There is a pronounced increase in the spread of RC.
So the distribution has changed...but it has mostly changed with regards to the extreme upward tails of the distribution. IOW, it seems to me that the elites of the modern era are subsantially out performing (or out run creating) the elites of the 80's in relation to the means of their distributions...however the bulk of players (i.e. most of the players) are distributed relatively simillar from era to era.
But is that really a problem of comparison? Maybe the elites of the ought are just that much better than the elites of the eighties.
I guess I'd like to see Val's argument threshed out a little more so I can determine if I disagree with it. ;) D.GOOCH
by GOOCH24 on Feb 11, 2008 7:23 PM EST up reply actions 0 recs
My guess is that this phenomea
As far as who is better, I guess we can't really determine for sure since both guys are in the upper tail of their respective distribution. That was my whole point when I said 3 or 4 of Mattingly's best years are comparable to Pujols.
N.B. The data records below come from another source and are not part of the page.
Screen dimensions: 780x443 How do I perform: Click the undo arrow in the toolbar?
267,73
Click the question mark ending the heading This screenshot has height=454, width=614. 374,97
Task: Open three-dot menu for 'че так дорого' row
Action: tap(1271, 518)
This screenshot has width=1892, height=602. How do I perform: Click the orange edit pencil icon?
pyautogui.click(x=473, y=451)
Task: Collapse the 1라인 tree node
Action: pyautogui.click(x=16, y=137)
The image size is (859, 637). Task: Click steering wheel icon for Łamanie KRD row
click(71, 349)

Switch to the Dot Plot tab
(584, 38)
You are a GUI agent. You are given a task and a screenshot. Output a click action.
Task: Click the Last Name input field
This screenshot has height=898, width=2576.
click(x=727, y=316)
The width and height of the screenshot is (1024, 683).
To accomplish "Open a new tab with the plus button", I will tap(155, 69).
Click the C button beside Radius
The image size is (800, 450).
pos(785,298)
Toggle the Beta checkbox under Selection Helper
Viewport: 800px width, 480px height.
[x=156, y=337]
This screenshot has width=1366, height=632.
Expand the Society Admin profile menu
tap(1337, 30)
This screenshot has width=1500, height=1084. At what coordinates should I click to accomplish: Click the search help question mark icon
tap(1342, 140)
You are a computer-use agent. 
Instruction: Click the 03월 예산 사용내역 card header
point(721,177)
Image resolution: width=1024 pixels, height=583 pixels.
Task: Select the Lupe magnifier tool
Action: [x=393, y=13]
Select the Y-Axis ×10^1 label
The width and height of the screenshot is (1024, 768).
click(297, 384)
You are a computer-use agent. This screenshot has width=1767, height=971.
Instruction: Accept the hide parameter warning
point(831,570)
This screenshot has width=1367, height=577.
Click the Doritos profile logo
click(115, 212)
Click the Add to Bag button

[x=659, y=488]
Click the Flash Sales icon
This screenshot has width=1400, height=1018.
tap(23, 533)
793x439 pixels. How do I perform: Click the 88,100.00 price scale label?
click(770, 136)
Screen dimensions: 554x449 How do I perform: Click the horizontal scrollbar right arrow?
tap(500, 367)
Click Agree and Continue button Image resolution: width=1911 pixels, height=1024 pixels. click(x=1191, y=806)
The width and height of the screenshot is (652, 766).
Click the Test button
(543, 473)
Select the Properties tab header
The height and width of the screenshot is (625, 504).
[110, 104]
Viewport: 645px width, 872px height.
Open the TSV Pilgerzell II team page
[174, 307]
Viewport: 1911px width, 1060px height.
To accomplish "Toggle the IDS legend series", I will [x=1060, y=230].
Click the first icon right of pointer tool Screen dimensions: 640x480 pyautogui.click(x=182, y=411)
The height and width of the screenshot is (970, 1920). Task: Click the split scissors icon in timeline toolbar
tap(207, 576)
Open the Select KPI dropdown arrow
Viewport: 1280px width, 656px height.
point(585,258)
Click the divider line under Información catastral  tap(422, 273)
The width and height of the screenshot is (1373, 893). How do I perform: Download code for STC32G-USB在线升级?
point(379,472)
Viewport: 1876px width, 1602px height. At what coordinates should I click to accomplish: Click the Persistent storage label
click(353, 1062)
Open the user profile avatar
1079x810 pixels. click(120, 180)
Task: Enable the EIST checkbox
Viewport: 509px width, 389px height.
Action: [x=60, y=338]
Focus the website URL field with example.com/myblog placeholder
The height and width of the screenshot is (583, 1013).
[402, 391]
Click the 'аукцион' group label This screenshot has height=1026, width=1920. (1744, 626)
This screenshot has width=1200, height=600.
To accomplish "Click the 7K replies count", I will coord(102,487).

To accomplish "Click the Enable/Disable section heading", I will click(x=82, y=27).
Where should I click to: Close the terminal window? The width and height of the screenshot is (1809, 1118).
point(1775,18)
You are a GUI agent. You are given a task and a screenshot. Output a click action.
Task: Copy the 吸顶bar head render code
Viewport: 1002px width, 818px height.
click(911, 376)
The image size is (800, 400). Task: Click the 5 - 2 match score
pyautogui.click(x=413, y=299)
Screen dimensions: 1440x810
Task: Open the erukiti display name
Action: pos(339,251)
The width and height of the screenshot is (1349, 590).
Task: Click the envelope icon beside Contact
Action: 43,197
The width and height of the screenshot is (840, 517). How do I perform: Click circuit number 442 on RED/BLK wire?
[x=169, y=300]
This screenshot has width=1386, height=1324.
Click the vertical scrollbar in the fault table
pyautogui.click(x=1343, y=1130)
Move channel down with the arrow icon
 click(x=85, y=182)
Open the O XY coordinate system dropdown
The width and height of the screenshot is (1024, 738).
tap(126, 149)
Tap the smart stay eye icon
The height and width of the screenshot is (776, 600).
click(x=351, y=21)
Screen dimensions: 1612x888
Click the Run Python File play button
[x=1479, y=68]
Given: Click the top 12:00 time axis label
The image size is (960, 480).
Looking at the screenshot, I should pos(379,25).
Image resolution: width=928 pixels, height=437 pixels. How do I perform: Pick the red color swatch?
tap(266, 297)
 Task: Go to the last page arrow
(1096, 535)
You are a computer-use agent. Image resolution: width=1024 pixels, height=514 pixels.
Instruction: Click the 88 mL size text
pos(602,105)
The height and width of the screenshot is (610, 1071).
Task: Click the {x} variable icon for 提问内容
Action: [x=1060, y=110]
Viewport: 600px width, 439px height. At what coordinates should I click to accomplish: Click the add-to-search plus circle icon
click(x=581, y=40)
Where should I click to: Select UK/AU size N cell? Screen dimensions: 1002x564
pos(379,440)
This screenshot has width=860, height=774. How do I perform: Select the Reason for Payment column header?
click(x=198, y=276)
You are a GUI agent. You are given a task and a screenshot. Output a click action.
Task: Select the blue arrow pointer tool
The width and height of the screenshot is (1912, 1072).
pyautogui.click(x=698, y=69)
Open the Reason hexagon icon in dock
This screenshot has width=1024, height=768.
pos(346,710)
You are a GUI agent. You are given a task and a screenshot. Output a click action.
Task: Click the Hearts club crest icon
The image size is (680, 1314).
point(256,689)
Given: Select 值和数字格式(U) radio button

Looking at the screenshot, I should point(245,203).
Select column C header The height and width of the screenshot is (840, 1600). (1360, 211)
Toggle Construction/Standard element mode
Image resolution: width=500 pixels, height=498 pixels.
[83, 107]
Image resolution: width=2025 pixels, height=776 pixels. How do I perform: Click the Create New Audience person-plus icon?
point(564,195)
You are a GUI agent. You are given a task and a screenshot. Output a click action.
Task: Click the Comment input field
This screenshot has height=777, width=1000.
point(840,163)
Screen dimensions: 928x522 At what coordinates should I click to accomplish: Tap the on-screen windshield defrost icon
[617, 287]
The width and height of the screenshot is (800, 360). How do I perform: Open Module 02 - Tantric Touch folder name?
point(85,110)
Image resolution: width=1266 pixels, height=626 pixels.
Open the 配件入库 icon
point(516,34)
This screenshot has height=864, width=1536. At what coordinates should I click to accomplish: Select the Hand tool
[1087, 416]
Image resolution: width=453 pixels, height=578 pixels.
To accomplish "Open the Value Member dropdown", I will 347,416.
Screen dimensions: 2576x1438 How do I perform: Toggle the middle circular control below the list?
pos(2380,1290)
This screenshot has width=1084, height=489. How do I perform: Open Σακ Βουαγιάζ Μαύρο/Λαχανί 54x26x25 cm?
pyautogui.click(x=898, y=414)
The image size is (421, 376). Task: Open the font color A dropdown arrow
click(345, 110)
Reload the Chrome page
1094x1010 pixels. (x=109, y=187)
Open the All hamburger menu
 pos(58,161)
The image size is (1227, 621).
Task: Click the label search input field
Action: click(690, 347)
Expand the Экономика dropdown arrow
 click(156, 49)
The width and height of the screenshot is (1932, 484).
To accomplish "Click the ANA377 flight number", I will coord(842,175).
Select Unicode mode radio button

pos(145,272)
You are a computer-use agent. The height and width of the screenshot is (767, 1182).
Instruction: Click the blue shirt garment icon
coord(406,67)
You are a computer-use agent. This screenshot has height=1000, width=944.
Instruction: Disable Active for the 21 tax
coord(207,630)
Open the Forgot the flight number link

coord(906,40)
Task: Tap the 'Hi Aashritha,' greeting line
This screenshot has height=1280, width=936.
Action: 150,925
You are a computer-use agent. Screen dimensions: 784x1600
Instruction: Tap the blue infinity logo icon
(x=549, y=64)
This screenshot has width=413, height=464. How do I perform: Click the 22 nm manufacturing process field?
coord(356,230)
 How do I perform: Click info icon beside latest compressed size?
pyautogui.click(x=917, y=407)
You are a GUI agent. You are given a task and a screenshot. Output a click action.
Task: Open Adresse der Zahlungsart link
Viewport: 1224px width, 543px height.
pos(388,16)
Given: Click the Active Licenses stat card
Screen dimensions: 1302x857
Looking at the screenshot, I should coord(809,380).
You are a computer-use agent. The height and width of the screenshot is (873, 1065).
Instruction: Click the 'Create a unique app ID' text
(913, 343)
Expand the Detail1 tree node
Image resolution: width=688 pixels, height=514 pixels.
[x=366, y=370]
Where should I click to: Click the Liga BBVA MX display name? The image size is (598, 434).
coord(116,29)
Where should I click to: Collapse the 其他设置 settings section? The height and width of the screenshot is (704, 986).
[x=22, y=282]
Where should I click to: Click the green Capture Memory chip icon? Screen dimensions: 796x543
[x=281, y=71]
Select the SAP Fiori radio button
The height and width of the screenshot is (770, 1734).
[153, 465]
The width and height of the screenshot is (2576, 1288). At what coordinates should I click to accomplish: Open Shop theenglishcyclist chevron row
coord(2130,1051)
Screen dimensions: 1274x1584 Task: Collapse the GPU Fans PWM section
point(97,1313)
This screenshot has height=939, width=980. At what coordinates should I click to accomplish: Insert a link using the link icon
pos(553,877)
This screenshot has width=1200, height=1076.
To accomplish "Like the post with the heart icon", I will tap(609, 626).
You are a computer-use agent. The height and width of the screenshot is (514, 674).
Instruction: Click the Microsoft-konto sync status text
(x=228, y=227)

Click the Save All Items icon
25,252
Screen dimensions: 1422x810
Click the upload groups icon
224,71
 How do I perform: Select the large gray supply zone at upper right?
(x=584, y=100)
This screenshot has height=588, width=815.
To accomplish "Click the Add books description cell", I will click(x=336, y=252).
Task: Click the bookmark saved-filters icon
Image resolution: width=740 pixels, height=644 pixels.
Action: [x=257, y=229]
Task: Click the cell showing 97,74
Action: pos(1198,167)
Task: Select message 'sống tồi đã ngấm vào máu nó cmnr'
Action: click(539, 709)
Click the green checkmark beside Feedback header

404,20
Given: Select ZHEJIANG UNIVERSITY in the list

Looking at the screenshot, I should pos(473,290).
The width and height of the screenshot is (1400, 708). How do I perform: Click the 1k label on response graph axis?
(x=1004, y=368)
by Zubin on Feb 11, 2008 9:49 PM EST up reply actions 0 recs
Note...
At the 100% cut point (i.e. the maximum RC for that decade) there is a significant difference between the 80's and the 00's:
2000's: 230
1980's: 153
That's a fairly substantial difference. The top score is 5.01 standard deviations above the mean, while the top for the 1980's is 3.63 SD's above the mean.
2000's: 5.01 SD's a/b mean
1980's: 3.63 SD's a/b mean
But that difference rapidly dissapates as we move past the very extreme of the distribution.
2000's: 1.89 SD's a/b mean
1980's: 1.93 SD's a/b mean
Note how the difference here has actually flipped. The 95 percentile in the 1980's actually outperformed the 2000's relative to their mean, though these are virtually identical.
Let's look at the 75th percentile:
2000's: 0.60 SD's a/b mean
1980's: 0.66 SD's a/b mean
Again, same result. 1980's slightly outperform the oughts, though difference is statistically irrelevant.
And the 25th percentile:
2000's: 0.82 SD's b/l mean
1980's: 0.83 SD's b/l mean
So I would argue that other than the absolute extreme of the 2000's distribution, the relative shape of the two distributions is substantially the same...presenting little to no problem for OPS+.
Additionally, I'm not convinced the extreme values are problematic for OPS+ either, since this is calculated relative to the mean. IOW, OPS+ should reflect the fact that the elite of the elite players in the oughts have been that much better than the average player in the oughts when compared to their counterparts in the 1980's.
Val? D.GOOCH
by GOOCH24 on Feb 12, 2008 1:28 PM EST up reply actions 0 recs
I never really wanted to decry OPS+
And I think it's valid concern for HOF consideration--not just ask the question "How much did the guy beat the average player", which OPS+ answers pretty well, but also ask "How many other guys performed at the same level?" or "How rare is it for a layer to perform at this level?"
And I think you've shown, at the extremes, these are empirically shown to not the exact same question.
by Valatan on Feb 12, 2008 1:37 PM EST up reply actions 0 recs
Disagree...
I agree that your data validates using OPS+ for the middle ~95% or so of the distribution, but when we are discussing HoFers we are generally discussing guys in the upper 1-2%. And therefore OPS+ isn't as great a tool when measuring aross eras.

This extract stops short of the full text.